Make an exact transcript of the lines in the data below, starting with the one containing "Policy and privacy (1098, 1090)" and going on through the one containing "Misky na klubíčka (107, 552)", with both included and the pictures left out.

————————

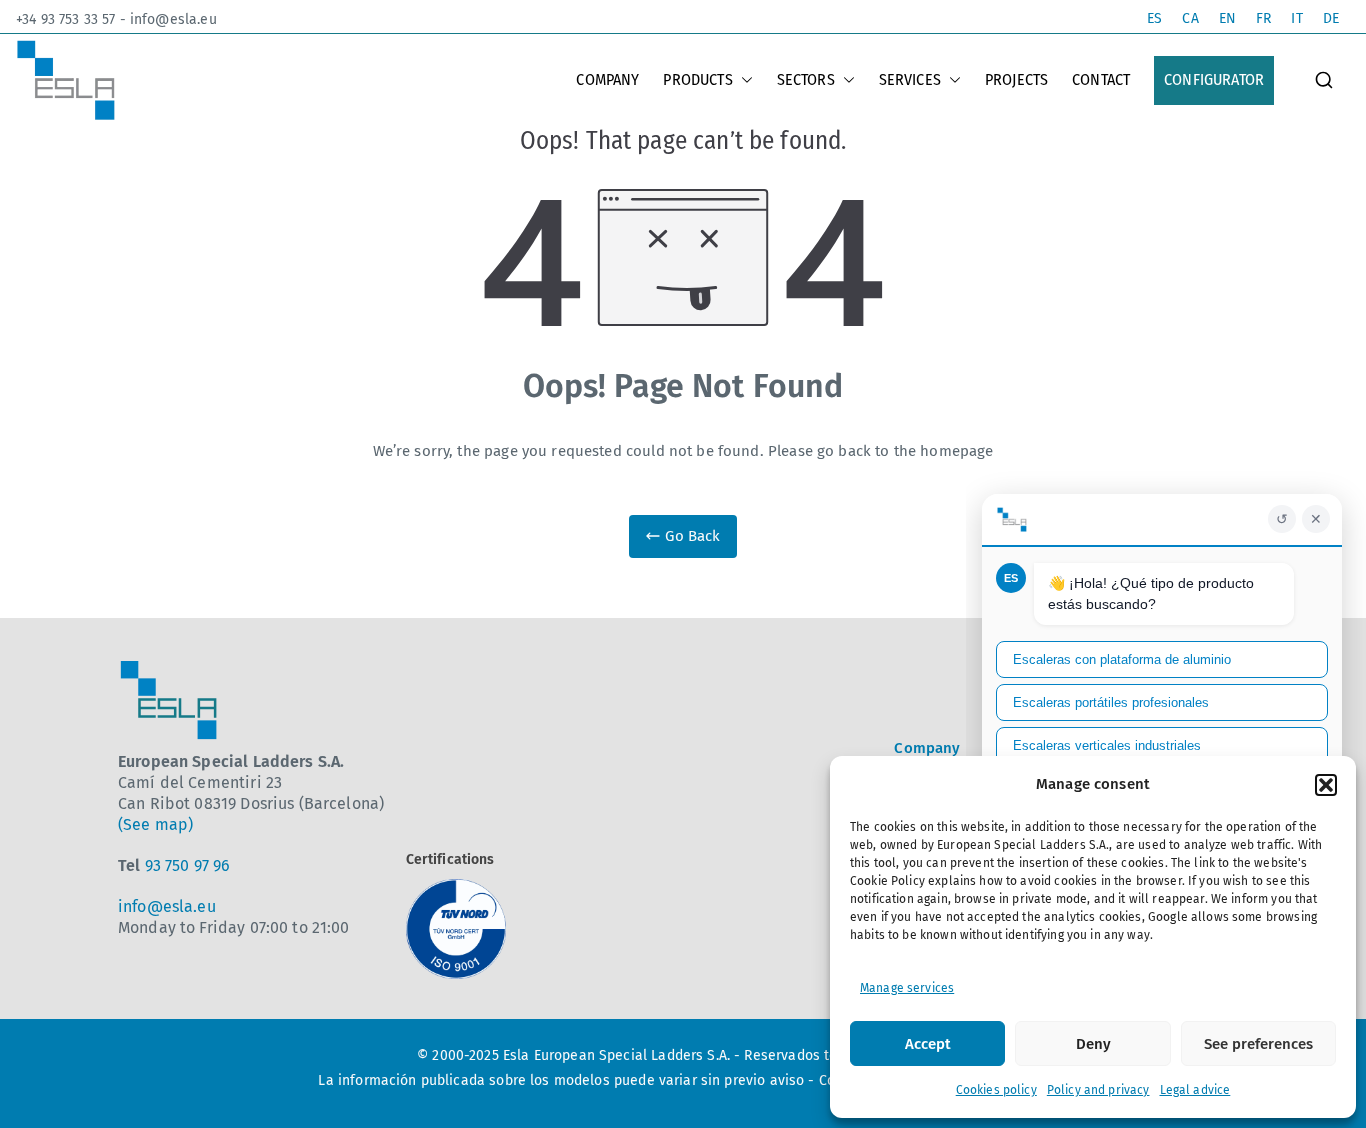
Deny (1093, 1044)
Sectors (806, 79)
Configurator (1214, 79)
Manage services (907, 988)
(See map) (155, 824)
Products (697, 79)
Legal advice (1195, 1090)
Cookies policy (996, 1090)
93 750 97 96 (188, 865)
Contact (1101, 79)
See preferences (1258, 1044)
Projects (1016, 79)
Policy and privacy (1098, 1090)
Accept (928, 1044)
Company (607, 79)
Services (910, 79)
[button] (1326, 785)
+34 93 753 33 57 (65, 19)
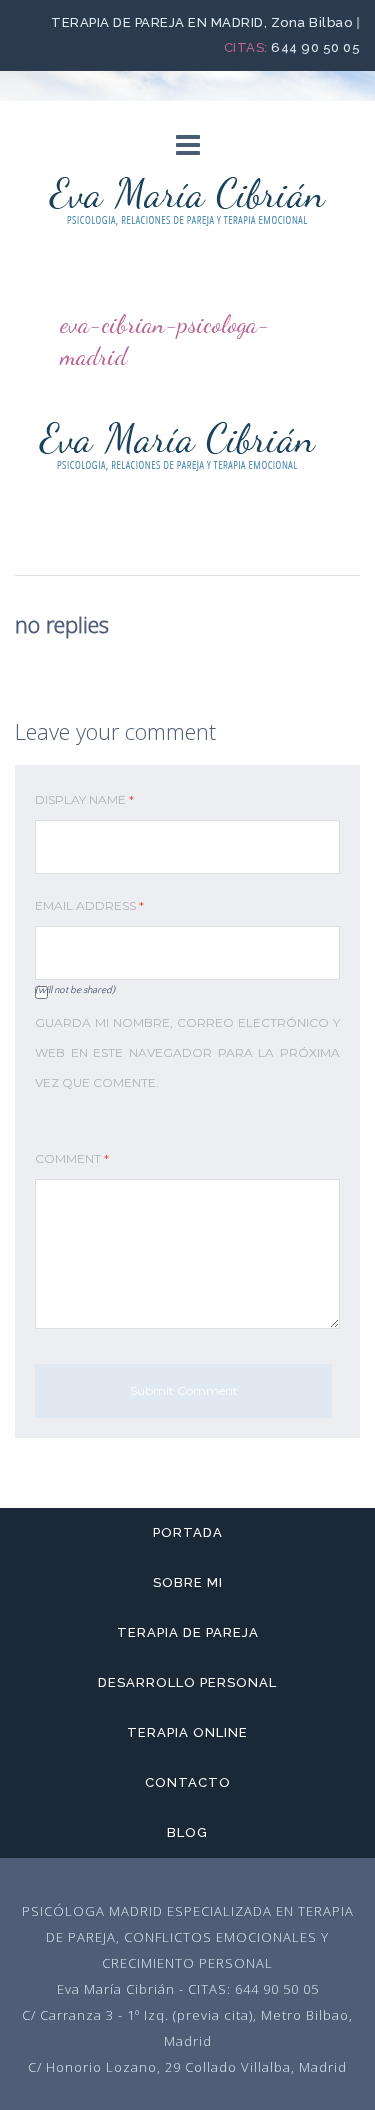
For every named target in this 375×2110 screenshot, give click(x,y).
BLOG (187, 1832)
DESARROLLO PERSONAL (187, 1682)
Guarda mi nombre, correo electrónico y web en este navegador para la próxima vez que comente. (187, 1052)
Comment (72, 1158)
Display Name (84, 799)
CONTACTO (188, 1782)
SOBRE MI (188, 1582)
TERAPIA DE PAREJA (188, 1632)
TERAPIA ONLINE (187, 1732)
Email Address (89, 905)
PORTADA (188, 1532)
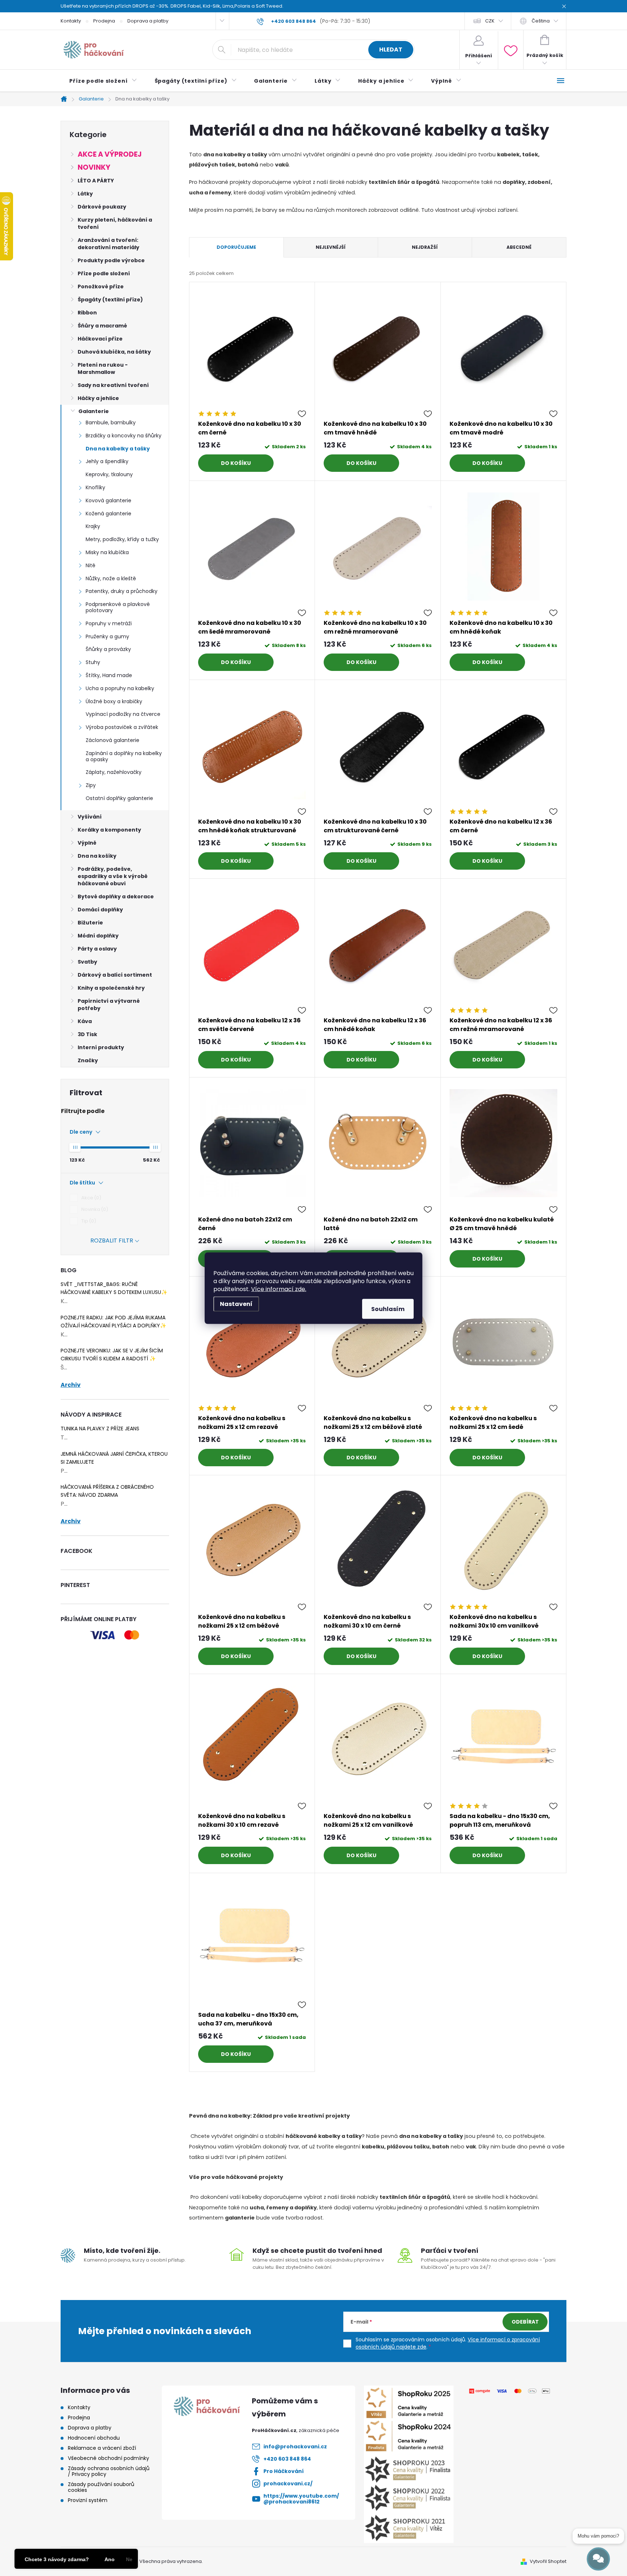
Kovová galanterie (108, 500)
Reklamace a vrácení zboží (102, 2448)
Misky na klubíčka (107, 552)
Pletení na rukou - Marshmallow (103, 368)
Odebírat (525, 2321)
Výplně (87, 842)
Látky (85, 193)
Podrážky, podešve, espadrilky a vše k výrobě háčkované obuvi (113, 876)
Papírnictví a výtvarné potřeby (109, 1004)
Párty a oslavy (97, 948)
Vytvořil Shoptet (548, 2561)
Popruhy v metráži (109, 623)
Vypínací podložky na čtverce (123, 714)
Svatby (87, 961)
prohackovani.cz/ (287, 2483)
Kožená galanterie (108, 513)
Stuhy (93, 662)
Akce (90, 1197)
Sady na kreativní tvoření (113, 385)
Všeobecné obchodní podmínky (108, 2458)
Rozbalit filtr (111, 1240)
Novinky (94, 167)
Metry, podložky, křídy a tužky (122, 539)
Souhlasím (388, 1309)
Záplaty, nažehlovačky (114, 772)
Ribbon (87, 312)
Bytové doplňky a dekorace (116, 896)
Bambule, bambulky (111, 422)
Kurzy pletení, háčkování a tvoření (115, 223)
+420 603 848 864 (287, 2458)
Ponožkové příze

————————

### Finished exercise
Policy and privacy (1098, 1090)
Accept (928, 1044)
Company (607, 79)
Services (910, 79)
[button] (1326, 785)
+34 93 753 33 57 (65, 19)
For every named target in this 375×2110 screenshot, give click(x,y).
BLOG (187, 1832)
DESARROLLO PERSONAL (187, 1682)
Guarda mi nombre, correo electrónico y web en este navegador para la próxima vez que comente. (187, 1052)
Comment (72, 1158)
Display Name (84, 799)
CONTACTO (188, 1782)
SOBRE MI (188, 1582)
TERAPIA DE PAREJA (188, 1632)
TERAPIA ONLINE (187, 1732)
Email Address (89, 905)
PORTADA (188, 1532)
Kovová galanterie (108, 500)
Reklamace a vrácení zboží (102, 2448)
Misky na klubíčka (107, 552)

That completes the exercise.